1000 Castaways: Fundamentals of Economics

Why lately I write more on sane economics (MMT, MCT) than good urbanism & the social sciences

I have mainly focused in recent months on MMT (Modern Monetary Theory) & MCT (Monetary Circuit Theory, also see here, esp. credit-money & stability), not the other things mentioned in this blog’s tagline.

The reason is fairly simple: It is where I see the most good can come about now.

In this blog I am most interested in addressing what I see as three main problems in the social sciences and their use for the real world:

(1) The highly destructive impact on society brought about by high-modernist architecture/planning on our cities (later aided & abetted by postmodernism; Kunstler is good on this point)

(2) The undermining of the social sciences by postmodernism (Sokal & Bricmont is still a classic on this) diverting attention from real problems. This has served to turn many away from the social sciences, which is particularly destructive in the political realm, when those responsible for funding looked at the results and content of (often postmodern dominated) social science, and understandably rejected it.

(3) Neoclassical “economics”. Economics is the most expensive discipline by far. That is, its undercurrents of thought influence the trillion dollar decisions, actions and policies of governments probably more than any other social science. Whole societies and generations end up essentially as lab rats for the theories of an earlier generation’s “academic scribblers” as Keynes so rightly stated. Incidentally – I see the refuge of neoclassical economics in meaningless equilibrium formulas as the same response as postmodern babble in other social sciences: giving up on understanding in the face of the incredible complexity of the social realm.

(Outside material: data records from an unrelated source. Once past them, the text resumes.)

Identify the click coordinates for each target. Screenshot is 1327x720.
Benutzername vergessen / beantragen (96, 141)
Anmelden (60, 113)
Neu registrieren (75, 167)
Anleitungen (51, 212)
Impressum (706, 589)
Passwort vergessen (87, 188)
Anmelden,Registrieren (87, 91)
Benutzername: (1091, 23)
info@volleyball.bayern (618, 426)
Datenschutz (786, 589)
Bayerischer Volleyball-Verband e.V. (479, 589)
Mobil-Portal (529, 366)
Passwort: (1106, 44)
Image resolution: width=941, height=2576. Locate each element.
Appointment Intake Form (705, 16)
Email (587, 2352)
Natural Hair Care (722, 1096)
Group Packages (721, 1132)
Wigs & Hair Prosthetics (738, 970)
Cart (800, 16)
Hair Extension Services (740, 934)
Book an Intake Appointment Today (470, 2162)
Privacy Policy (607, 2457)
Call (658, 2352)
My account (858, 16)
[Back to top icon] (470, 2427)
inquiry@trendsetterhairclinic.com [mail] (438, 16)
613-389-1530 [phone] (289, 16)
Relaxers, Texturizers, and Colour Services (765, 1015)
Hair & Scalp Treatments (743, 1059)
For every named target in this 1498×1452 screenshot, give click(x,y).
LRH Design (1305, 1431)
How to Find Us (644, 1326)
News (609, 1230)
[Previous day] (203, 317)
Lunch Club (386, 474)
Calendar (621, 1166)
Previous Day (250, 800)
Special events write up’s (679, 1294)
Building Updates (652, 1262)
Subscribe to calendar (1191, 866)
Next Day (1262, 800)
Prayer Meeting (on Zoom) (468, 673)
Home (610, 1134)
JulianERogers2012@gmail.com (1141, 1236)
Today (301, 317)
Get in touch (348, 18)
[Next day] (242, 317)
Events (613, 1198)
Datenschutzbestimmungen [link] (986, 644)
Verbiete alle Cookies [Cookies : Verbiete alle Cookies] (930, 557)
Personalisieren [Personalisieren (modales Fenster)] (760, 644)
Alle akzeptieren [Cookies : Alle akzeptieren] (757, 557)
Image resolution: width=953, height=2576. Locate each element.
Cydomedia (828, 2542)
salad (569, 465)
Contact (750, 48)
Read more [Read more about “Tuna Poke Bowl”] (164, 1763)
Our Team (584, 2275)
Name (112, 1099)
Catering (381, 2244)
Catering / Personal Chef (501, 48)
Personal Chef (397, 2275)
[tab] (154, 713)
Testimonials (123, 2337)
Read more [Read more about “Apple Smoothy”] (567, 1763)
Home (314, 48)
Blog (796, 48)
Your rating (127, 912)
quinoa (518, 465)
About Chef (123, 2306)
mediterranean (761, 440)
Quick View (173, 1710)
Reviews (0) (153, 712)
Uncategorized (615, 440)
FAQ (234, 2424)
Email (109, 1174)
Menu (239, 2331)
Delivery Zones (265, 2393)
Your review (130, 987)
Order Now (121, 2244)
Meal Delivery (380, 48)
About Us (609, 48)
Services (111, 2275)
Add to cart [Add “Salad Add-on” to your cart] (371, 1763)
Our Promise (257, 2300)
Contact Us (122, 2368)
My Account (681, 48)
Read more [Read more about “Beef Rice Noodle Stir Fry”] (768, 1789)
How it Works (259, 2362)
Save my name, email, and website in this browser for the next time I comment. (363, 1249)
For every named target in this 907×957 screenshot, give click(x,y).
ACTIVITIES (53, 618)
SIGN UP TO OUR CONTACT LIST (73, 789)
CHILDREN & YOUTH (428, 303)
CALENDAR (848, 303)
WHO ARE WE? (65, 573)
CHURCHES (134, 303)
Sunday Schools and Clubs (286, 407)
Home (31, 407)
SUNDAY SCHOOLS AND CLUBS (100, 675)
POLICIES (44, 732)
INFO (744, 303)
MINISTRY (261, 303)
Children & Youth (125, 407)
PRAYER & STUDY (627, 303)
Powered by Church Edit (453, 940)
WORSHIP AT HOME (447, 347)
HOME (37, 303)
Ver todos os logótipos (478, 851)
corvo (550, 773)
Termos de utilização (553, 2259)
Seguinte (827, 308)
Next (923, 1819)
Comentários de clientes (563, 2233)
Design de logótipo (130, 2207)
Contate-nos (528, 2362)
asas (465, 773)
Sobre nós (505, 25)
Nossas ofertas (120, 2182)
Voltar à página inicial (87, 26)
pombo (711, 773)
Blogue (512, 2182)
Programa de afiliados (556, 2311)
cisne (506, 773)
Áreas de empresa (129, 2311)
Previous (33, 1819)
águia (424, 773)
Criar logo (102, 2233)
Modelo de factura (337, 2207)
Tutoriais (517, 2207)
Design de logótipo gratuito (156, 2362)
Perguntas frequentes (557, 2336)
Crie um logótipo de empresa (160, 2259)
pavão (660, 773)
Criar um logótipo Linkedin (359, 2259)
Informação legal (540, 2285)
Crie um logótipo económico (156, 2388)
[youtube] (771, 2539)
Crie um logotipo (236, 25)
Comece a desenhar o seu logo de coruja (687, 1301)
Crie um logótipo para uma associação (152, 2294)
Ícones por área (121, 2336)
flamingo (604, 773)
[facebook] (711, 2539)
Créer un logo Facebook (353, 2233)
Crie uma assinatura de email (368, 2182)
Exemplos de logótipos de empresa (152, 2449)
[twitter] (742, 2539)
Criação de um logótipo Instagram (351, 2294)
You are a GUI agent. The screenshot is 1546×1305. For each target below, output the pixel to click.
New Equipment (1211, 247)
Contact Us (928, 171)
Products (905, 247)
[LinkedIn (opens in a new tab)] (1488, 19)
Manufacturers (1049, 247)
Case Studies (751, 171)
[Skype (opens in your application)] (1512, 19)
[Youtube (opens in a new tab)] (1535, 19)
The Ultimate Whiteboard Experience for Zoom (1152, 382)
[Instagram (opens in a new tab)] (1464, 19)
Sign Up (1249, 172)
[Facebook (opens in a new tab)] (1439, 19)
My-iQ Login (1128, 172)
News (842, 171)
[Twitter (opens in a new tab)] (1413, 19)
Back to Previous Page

 Of these three, I think at the moment it is economics that is most important. Fortunately the tide has changed significantly with the first two. “New urbanism”, which is nothing more than a return to common sense and the normal urbanism of the last 11,000+ years, has pushed the absurd notions of high-modernism (and its subsequent nihilistic, postmodern apologists) more and more out of the picture. It will take generations to undo the damage done by the imbecilic building methods of modernism, but we are on the right path.

More or less the same can be said of postmodernism in academia, although mercifully with a much quicker time-frame for how quickly the puerile, self-serving prattle of the postmodernists and their ilk is being left to gather the dust it deserves: contentless, unreadable, and unread.

THE CASE WITH ECONOMICS is different for several reasons. The Great Financial Crisis (GFC) continues, so the time for change is as urgent as ever, and the political possibility greater. The bad economics of recent decades remains as entrenched as ever, dismayingly illustrated by the policies of most Western governments in response to the GFC.

Additionally, it is not as if the answers aren’t there. This is not an attack on something with nothing constructive to replace it with. There are true descriptions of the economy (e.g., MMT, MCT, Post-Keynesianism in general, The Other Canon), and with them, functional policies that empower the citizenry to optimize its well-being.

So it seems that of the three scourges on intelligent discussion of society mentioned, that somewhat or completely arose from academia – high-modernism in planning and building, postmodernism in the social sciences and humanities, and neoclassical economics – that it is most timely to attack the latter, and strive towards supplanting it with the sane, functional economics of MMT and other heterodox approaches.